▸ 抜粋本文
『ワルツ〜カミーユ・クローデルに捧ぐ〜第二章』 公演 ④
ロダンが亡くなったことを知らされることもなく、
時が経ち、
カミーユも、その人生に幕を閉じる。
トライアウトの時は、
カミーユが纏っていた「黒い衣装」が、
彼女の、ままならない人生の「影」のようであり、
精神病院での30年間という時間の重みと相まって、
とにかく切なすぎた。
そして、あの哀しくも美しい音楽に心が揺れ、
最後にステージに映し出された、
カミーユの憂いを帯びた顔を見たら、
私は泣いていた。
でも、今回は、全く違った。
中央に展示された白い衣装が、
精神病院の窓から差し込んでいた光のようであり、
カミーユが失うことのなかった心の中の光でもあり、
彼女が天国に召された時の、神々しい光のようでもあった。
また、
その後の、修道女の女性の人生を照らす光のようにも感じた。
黒(闇)から白(光)へ、
演出している宮本さんが、
これほどまで大胆に、表現方法を変えていたことに驚きつつ、
不思議な安堵感のような余韻に浸りながら会場を出ると、
宮本さん本人が、お客様を見送られていた。
友人に声をかけていたので、
私も図々しく、少しお話をさせて頂いた。

▸ 作業内容
1. 公演の感想文によると、カミーユが精神病院で過ごした期間は何年間ですか?
2. 公演の感想文のうち「中央に展示された白い衣装が、」で始まり「宮本さん本人が、お客様を見送られていた。」まで続く部分を、「宮本さん」を「演出家」に入れ替えて書き直してください。
3. 公演の感想文の続きを、最後の文の後から書き継いでください。

▸ 提供された記録
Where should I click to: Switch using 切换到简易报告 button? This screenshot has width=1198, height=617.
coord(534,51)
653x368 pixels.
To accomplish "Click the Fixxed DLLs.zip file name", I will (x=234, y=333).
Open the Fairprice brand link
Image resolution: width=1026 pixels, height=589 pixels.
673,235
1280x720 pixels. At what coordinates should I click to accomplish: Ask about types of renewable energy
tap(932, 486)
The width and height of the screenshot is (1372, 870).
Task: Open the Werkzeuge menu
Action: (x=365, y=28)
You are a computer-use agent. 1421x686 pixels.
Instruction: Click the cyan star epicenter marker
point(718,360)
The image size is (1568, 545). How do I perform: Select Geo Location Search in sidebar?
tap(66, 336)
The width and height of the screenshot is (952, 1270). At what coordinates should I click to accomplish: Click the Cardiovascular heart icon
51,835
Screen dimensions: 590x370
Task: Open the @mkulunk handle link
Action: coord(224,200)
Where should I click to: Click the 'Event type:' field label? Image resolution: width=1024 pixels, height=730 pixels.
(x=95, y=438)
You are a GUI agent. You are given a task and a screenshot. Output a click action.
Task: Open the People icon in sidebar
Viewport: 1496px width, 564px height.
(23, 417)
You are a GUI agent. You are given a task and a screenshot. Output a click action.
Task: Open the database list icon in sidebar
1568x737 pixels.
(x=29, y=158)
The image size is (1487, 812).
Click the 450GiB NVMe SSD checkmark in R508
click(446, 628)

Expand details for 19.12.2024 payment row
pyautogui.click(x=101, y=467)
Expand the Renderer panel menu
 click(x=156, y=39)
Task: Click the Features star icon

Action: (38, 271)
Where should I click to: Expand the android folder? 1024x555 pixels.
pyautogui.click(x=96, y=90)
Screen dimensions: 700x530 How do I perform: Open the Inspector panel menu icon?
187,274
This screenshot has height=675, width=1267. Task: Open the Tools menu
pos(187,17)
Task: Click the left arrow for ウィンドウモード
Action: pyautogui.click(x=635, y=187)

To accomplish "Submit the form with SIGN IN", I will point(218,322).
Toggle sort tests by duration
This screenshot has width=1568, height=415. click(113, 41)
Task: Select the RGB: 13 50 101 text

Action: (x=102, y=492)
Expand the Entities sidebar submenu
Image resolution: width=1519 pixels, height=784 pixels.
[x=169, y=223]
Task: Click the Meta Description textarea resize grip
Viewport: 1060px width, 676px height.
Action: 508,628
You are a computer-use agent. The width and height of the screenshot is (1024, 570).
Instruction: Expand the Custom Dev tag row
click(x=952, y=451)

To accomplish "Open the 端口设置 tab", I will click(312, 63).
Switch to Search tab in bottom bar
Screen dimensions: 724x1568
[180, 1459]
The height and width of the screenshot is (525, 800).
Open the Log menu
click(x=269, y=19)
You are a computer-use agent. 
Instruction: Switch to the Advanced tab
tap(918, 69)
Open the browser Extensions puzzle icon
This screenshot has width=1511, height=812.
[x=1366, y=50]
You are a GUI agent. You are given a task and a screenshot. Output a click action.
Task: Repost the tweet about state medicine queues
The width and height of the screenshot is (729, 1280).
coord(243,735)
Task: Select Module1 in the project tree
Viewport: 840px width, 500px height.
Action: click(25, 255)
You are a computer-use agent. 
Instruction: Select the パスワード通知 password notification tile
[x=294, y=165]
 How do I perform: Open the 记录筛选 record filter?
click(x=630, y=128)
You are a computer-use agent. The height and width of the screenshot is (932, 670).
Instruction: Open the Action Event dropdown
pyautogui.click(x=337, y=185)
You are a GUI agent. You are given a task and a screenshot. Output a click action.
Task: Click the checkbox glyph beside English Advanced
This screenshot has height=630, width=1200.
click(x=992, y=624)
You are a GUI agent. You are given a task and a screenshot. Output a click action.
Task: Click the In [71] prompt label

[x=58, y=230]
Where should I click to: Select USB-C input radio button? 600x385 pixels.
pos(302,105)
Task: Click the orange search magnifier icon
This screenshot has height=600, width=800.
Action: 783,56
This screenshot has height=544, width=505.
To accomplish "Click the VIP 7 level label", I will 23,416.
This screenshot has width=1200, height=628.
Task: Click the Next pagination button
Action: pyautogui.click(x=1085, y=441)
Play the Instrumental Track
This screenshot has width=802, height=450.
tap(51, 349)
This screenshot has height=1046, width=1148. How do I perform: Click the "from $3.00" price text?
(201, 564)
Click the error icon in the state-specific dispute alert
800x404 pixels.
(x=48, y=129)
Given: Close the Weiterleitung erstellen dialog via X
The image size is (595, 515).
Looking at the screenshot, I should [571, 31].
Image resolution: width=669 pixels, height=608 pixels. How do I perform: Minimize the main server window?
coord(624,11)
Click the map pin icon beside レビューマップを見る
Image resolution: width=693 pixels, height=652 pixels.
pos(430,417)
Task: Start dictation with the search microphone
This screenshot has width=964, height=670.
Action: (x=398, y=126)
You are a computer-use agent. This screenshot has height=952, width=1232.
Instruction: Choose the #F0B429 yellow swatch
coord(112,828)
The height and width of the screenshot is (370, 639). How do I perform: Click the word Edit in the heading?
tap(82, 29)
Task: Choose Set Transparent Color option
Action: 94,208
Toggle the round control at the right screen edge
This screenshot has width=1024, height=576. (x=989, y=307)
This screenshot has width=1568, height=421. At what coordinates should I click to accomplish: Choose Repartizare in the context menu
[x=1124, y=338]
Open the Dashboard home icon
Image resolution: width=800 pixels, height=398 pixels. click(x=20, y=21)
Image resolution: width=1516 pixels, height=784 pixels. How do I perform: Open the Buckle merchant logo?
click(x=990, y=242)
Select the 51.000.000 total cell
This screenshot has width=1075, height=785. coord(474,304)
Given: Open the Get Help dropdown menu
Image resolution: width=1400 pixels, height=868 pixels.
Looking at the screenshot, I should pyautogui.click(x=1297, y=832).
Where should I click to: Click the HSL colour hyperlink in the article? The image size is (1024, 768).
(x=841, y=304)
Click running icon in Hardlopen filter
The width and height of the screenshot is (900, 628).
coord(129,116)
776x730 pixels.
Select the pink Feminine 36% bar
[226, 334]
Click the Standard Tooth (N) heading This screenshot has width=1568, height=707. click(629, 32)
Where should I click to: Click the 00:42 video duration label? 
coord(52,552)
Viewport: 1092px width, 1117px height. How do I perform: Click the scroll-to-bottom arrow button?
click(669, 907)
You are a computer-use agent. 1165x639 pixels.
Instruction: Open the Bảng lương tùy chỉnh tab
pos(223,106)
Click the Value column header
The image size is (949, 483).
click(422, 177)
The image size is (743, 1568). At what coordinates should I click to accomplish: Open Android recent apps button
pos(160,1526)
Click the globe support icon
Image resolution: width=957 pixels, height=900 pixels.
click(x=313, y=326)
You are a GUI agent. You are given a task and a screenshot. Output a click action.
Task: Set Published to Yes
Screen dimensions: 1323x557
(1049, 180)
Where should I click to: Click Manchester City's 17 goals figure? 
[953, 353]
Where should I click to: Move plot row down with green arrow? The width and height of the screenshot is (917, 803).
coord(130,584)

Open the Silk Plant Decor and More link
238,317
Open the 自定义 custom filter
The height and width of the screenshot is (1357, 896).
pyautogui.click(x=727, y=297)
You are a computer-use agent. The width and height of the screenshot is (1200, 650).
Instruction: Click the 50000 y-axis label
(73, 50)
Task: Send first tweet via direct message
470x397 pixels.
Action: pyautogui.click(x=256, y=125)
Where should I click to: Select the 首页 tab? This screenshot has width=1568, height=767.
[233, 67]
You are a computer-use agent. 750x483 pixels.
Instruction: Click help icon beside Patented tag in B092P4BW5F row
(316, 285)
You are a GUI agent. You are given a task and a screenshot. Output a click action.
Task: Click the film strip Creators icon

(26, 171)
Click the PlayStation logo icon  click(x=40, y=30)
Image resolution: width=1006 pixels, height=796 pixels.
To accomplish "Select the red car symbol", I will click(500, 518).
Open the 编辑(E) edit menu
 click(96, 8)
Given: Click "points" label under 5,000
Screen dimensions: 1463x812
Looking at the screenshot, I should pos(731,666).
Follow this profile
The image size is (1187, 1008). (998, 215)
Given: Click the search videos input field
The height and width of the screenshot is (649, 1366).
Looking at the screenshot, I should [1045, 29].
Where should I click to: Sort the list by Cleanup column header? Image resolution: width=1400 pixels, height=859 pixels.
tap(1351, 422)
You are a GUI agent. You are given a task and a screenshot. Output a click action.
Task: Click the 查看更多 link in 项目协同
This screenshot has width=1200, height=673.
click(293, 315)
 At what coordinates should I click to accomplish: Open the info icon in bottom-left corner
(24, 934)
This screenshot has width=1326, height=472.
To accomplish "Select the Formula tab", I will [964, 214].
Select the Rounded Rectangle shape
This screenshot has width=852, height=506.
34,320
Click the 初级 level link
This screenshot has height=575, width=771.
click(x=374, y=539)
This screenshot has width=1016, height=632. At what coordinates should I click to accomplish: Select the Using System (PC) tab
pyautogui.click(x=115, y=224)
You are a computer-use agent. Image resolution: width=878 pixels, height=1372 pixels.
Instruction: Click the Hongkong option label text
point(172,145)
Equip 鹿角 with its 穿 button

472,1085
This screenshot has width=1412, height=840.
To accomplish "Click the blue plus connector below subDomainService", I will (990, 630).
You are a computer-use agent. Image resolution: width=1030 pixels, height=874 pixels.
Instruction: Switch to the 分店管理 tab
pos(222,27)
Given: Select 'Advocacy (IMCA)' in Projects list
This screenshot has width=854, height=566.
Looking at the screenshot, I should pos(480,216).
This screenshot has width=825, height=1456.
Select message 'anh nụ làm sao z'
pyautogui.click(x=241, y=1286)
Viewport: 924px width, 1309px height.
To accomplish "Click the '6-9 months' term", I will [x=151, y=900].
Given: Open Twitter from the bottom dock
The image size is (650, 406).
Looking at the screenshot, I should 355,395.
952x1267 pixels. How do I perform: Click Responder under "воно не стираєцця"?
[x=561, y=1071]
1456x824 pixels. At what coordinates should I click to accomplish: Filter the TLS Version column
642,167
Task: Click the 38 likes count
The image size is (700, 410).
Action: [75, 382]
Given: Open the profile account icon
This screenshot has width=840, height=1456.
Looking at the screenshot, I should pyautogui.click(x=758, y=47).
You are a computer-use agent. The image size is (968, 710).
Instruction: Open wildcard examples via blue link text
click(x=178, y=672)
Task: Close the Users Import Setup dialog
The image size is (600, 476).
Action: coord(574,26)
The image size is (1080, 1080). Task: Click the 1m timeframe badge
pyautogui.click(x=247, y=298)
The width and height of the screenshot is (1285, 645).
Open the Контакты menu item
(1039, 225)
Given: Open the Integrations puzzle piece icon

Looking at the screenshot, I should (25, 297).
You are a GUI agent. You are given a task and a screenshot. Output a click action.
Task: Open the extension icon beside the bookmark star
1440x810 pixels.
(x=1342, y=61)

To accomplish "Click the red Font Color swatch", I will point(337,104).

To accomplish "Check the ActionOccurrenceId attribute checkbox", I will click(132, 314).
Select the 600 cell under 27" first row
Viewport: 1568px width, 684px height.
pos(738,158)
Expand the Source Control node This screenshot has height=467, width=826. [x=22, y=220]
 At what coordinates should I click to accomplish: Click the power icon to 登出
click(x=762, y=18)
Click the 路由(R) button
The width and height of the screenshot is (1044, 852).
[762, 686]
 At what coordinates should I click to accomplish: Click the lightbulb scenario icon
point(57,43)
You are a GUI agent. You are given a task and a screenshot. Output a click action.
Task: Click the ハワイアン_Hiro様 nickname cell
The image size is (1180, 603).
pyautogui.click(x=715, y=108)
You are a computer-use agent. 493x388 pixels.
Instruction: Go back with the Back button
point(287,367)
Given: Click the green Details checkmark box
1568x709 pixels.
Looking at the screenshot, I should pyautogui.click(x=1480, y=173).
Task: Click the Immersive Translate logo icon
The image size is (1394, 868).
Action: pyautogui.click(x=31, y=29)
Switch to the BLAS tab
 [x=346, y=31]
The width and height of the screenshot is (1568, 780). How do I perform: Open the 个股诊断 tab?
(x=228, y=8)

▸ 解答結果
1. 30年間です。

2.
中央に展示された白い衣装が、
精神病院の窓から差し込んでいた光のようであり、
カミーユが失うことのなかった心の中の光でもあり、
彼女が天国に召された時の、神々しい光のようでもあった。
また、
その後の、修道女の女性の人生を照らす光のようにも感じた。
黒(闇)から白(光)へ、
演出している演出家が、
これほどまで大胆に、表現方法を変えていたことに驚きつつ、
不思議な安堵感のような余韻に浸りながら会場を出ると、
演出家本人が、お客様を見送られていた。

3.
印象的だったのが、
「自分の想像でしかないけど、精神病院での生活は、
辛いことだけだけではなかったと思う」と仰った。
「想像でしかない」ことを、
あのような説得力の有るセリフ(言葉)に表現することは、
とてもとても勇気のあることだと思う。
今も、あの日の余韻に浸り、
カミーユが制作した彫刻の写真を眺めながら、
こんな妄想をした。
この舞台を創り上げるなかで、
宮本さんが、カミーユのことを、
深く深く考え、想いをはせた時、
一瞬「何か」がカミーユの魂と繋がったのではないかと。
「想像」とは言うものの、
実は、カミーユが語りたかったことを、
宮本さんは、直感のようなもので捉えたのではないか・・・と。
勝手に、そうだと確信したら、
あの「セリフの力強さ」と「説得力」にも頷ける。
それから、
演者の集中力、音楽の力も、凄かった。
生演奏ではなかったが、
情景や、心情が、空間に広がり、
観ている者に、イマジネーションを与えてくれる。
歌い手の方も、
カミーユの魂を、
入魂の歌声で、空気を震わせ、
観客に伝えて(届けて)いた。
本当に、心に響く歌声だった。
「カミーユのワルツ」と「MITASORA」を聴くと、
これまで感じたこともない、言いようのない気持ちになる。
今、この瞬間も、曲が頭の中で奏でられていて、
ここではない、どこかへ誘われているかのようだ。
※これで、この舞台を観劇した経緯と感想は終わり。
私は、なぜ、この「ワルツ」から、
自分の人生が、大きく影響を受けてしまったのか、
そのことについて、考えてみたい。
そして、やはり、宮本さんに、
なぜ、
カミーユの激動の時代ではなく、
精神病院での30年を描こうとしたのかを伺ってみたい。